The violence prompted Saudi Arabia to order its citizens out of Syria.
“Due to the security situation, Saudi Arabia urges its citizens to leave Syria and not travel there,” a statement from Riyadh’s foreign ministry said.
Syria blames “armed terrorists” for the violence, and on Monday Foreign Minister Walid Muallem slammed Arab countries for ignoring these claims.
“The Arabs don’t want to admit the presence in Syria of groups of armed terrorists who are committing these crimes, abductions and attacks on public places,” he said.
Muallem’s remarks came a day after the Arab League hit Syria with sweeping sanctions over the regime’s failure to halt the bloodshed.
Muallem denounced the punitive measures as “economic war,” but said Syria was capable of weathering the effects of the sanctions.

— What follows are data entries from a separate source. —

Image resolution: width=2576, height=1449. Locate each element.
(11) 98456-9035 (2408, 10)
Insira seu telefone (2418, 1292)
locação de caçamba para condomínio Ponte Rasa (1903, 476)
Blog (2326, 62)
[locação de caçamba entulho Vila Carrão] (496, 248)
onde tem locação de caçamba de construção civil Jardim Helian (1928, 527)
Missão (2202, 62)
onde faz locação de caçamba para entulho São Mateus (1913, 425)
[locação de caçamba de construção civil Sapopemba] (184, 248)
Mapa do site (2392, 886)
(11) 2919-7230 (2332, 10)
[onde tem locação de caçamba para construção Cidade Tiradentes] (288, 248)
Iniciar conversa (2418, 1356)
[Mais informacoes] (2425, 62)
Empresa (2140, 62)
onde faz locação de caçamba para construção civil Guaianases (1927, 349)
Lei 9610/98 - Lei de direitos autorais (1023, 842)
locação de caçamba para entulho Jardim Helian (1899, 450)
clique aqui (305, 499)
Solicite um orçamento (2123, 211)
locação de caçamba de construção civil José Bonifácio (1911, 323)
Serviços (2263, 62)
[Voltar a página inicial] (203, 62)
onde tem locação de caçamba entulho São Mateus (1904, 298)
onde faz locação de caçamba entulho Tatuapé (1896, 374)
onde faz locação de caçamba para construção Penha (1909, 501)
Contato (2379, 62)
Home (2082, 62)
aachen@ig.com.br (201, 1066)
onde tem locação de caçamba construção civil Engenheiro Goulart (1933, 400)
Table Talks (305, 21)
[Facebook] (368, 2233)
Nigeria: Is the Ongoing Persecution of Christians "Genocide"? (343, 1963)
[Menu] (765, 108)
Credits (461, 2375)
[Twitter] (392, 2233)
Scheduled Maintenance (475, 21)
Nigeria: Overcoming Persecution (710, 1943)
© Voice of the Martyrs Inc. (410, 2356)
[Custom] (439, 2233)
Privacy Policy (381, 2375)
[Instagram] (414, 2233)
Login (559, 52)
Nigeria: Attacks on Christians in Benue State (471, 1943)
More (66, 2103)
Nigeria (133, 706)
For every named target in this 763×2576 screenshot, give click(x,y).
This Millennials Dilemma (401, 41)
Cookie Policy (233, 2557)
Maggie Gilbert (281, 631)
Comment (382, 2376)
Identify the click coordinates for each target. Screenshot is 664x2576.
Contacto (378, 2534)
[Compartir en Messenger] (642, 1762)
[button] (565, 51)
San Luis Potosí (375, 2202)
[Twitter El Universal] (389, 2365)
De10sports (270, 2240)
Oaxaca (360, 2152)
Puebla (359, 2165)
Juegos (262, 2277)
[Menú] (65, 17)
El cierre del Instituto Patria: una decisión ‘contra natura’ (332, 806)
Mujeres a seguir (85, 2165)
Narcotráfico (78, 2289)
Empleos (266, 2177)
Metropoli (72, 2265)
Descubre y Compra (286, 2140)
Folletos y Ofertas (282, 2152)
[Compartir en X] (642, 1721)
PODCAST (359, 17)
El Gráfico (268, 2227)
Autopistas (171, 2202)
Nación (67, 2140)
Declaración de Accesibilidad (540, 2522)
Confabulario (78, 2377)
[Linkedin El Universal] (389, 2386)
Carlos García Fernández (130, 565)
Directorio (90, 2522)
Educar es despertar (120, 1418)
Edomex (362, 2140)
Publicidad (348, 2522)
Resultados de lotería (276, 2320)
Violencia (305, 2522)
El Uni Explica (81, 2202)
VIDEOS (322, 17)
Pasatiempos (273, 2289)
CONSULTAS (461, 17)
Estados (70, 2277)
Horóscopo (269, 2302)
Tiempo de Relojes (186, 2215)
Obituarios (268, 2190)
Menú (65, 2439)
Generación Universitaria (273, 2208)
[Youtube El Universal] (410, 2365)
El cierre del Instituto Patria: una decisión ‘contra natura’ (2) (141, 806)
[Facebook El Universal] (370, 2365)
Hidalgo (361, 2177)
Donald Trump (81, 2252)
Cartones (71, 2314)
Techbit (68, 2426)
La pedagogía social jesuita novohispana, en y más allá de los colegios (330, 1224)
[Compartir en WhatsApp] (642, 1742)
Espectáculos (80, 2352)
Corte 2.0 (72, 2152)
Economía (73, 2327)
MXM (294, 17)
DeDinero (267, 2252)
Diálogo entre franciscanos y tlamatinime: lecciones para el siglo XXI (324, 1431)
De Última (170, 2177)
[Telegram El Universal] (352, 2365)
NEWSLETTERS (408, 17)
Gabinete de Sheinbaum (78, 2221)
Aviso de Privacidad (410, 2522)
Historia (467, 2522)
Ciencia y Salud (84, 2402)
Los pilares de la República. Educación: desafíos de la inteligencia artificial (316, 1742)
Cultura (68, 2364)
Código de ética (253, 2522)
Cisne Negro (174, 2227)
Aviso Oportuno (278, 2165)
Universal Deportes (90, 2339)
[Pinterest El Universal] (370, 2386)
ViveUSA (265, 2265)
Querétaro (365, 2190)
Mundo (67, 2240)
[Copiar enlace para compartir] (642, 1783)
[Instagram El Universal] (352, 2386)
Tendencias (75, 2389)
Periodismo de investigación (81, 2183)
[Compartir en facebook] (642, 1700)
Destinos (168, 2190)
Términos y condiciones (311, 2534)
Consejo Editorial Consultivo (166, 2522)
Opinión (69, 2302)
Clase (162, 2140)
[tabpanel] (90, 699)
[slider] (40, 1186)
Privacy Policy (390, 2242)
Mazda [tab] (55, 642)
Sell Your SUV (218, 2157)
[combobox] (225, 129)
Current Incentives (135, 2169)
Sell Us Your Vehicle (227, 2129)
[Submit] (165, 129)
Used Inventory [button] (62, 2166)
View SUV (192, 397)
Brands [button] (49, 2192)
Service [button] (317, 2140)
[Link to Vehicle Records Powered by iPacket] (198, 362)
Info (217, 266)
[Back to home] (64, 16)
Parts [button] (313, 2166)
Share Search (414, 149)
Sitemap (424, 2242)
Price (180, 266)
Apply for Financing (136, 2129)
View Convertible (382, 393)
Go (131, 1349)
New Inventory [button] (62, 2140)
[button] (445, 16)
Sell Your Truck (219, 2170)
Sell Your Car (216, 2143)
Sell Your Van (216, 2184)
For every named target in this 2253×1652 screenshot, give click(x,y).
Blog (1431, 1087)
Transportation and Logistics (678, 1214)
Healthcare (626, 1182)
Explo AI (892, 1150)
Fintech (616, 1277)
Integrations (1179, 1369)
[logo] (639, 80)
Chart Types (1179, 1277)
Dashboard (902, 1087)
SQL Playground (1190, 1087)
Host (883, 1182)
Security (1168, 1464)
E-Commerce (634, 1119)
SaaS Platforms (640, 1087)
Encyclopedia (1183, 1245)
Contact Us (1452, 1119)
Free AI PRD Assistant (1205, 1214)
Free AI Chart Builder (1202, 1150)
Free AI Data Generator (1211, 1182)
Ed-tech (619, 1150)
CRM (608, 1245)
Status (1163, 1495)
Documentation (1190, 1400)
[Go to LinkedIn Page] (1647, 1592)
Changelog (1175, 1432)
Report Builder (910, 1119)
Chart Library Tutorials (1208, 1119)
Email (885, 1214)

Turkey, which has endorsed the Arab move against its neighbour, said on Tuesday it would look for alternative routes to bypass Syria, a transit route for Ankara’s trade with Middle Eastern countries.
“If conditions aggravate in Syria, we are planning to shift (road) transport to Iraq by opening new gates,” Transport Minister Binali Yildirim was quoted as saying by the Anatolia news agency.
Turkey is growing increasingly concerned about the Syrian regime’s ongoing crackdown on dissidents, fearing that an influx of refugees may end up on its border amid the continuing violence.
On Tuesday, Foreign Minister Ahmet Davutoglu reiterated Turkish opposition to any military intervention in Syria but said Ankara was ready “for every scenario.”
But he also stressed: “Syria has no chance of surviving unless it makes peace with its own people.”